§ Exercise passage
-------------------------

2. The method of claim 1, wherein the first, second, and third processors are the same processor.

3. The method of claim 1, wherein the first, second, and third processors are different processors.

4. The method of claim 1, wherein the instruction to perform the at least one adjustment is communicated to a user using an audio output device.

5. The method of claim 1, wherein the instruction to perform the at least one adjustment is communicated to a user haptically.

6. The method of claim 1, wherein the instruction to perform the at least one adjustment is displayed to a user.

7. The method of claim 1, further comprising providing an indication that the at least one predetermined criterion has been met.

8. The method of claim 7, wherein the indication includes at least one of a haptic indication, a visual indication, or an audible indication.

9. The method of claim 7, wherein the indication includes an instruction to acquire a second image.

10. A machine-readable storage medium storing executable code, the executable code, when executed by a processor, causes the processor to perform a method, the method comprising:

receiving a first image obtained by an image capture device;

determining if a first object is in the first image;

determining if a size and a location of the first object in the first image meet threshold values if the first object is determined to be in the first image;

determining at least one corrective action to be taken if at least one of the size and the location of the first object in the image does not meet the threshold values; and

causing an instruction for taking the at least one corrective action to be communicated to a user.

11. The machine-readable storage medium of claim 10, wherein the first object is at least one of an iris and a pupil of an eye.

12. The machine readable-storage medium of claim 10, wherein the first object is a contact lens.

13. The machine-readable storage medium of claim 10, wherein the at least one corrective action includes moving the image capture device in at least one direction relative to at least one of an eye of a user and the object.

14. The machine-readable storage medium of claim 13, wherein the image capture device is a camera located on a side of a mobile device that is opposite a side on which a screen is disposed.

15. The machine-readable storage medium of claim 10, wherein the at least one corrective action includes moving an eye of a user relative to the image capture device.

-------------------------

§ To do
1) According to claim 12 of the patent claims, what is the first object?
2) Continue the patent claims from where they stop.

-------------------------

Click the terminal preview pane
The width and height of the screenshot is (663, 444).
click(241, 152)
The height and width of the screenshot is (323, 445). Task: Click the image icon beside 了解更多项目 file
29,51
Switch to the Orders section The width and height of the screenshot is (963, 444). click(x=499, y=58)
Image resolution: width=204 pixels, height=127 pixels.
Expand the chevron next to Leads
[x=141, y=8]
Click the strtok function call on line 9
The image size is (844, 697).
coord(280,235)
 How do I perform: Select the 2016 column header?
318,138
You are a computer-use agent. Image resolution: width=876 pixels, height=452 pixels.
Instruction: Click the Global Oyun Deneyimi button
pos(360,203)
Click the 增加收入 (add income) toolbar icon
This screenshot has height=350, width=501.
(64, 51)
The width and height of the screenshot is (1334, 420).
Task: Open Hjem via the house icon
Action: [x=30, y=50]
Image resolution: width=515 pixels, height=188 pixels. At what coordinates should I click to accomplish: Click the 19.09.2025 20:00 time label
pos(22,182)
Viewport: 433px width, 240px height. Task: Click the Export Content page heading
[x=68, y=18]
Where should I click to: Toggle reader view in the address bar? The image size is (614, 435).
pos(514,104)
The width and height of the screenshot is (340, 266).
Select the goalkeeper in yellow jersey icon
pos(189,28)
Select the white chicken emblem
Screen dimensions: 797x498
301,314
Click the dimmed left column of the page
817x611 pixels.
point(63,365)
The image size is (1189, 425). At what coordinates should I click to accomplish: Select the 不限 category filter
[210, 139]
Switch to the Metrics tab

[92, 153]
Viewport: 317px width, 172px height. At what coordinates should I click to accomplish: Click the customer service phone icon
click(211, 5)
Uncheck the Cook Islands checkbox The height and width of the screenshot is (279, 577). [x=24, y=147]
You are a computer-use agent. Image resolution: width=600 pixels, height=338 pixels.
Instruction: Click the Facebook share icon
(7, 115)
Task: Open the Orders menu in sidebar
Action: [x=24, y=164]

-------------------------

§ Results by task
1) A contact lens.

2)
16. The machine-readable storage medium of claim 10, wherein determining if the first object is in the first image includes using a first neural network.

17. The machine-readable storage medium of claim 16, wherein the method includes tracking the first object in at least one second image obtained from the image capture device using a second neural network that is different from the first neural network.

18. The machine-readable storage medium of claim 10, wherein the method includes storing the first image in a non-transient machine readable storage medium that is communicatively coupled to the processor if the size and the location of the first object in the first image meet threshold values.

19. The machine-readable storage medium of claim 10, wherein the method includes analyzing a plurality of images received from the image capture device and determine a blink of an eye.

20. The machine-readable storage medium of claim 10, wherein the instruction for taking at least one corrective action is communicated to the user by at least one of an audio output device, a haptic device, or on a display device.

21. The machine-readable storage medium of claim 10, wherein the method includes providing an indication that the at least one of the size and the location of the first object in the image meets the threshold values.

22. The machine-readable storage medium of claim 21, wherein the indication includes at least one of a haptic indication, a visual indication, or an audible indication.

23. The machine-readable storage medium of claim 21, wherein the indication includes an instruction to acquire a second image.